I was just wondering if this is correct or not.


----------



## Stogi (Feb 24, 2010)

Web and Hot cams have drop in cams that will work with the Wiseco. I would suggest the Web 150i. He's just trying to sell you one of his kits..:33:


----------



## 90accord (Aug 22, 2011)

Stogi said:


> Web and Hot cams have drop in cams that will work with the Wiseco. I would suggest the Web 150i. He's just trying to sell you one of his kits..:33:



I accutaly called him about where to start with the jetting on it when i rebuild it. And i asked him what would be a good cam to go with and he said the valve relief's are not deep enough on the wiseco high compression pistons to put bigger cams in.
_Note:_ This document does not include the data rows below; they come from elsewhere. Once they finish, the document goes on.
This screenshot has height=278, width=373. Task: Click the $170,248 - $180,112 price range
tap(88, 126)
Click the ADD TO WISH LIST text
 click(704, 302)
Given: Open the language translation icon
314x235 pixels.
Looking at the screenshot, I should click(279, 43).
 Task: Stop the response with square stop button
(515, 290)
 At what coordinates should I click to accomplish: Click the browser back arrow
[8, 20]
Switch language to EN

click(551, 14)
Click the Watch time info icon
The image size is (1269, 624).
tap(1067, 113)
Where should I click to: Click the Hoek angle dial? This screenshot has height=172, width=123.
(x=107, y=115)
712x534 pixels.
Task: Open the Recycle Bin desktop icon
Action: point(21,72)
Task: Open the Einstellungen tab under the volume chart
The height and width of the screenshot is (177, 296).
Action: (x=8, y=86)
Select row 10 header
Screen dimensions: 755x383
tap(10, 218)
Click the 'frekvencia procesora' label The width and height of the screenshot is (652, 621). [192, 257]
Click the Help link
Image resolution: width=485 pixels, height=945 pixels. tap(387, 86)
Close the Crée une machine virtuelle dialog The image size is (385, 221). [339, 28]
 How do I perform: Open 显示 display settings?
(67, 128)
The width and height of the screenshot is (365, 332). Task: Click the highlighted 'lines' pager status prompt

He never tried to sell me anything.


----------



## bigblackbrute (Jun 3, 2009)

ill say that ray knw his stuff on the the brute motors i run ther s/b pistons and cams in my bike and i knw that his cams will nt work wit an off the shelf piston cause they r cut to go wit his pistons and his only cause the pistons that u get with ther kit has sme pretty large valve reliefs in it. bt i will also say that i have a buddy that has an 07 that has wisecos and hot cams in it runs good bt wnt even cme close to what mine is like. if ur goin to go the stock bore route might as well spend the coin and get a kit from a well known engine builder so that u kne everything will work rite and be in sync with each other.


----------



## J2! (May 8, 2010)

bigblackbrute said:


> ill say that ray knw his stuff on the the brute motors i run ther s/b pistons and cams in my bike and i knw that his cams will nt work wit an off the shelf piston cause they r cut to go wit his pistons and his only cause the pistons that u get with ther kit has sme pretty large valve reliefs in it. bt i will also say that i have a buddy that has an 07 that has wisecos and hot cams in it runs good bt wnt even cme close to what mine is like. if ur goin to go the stock bore route might as well spend the coin and get a kit from a well known engine builder so that u kne everything will work rite and be in sync with each other.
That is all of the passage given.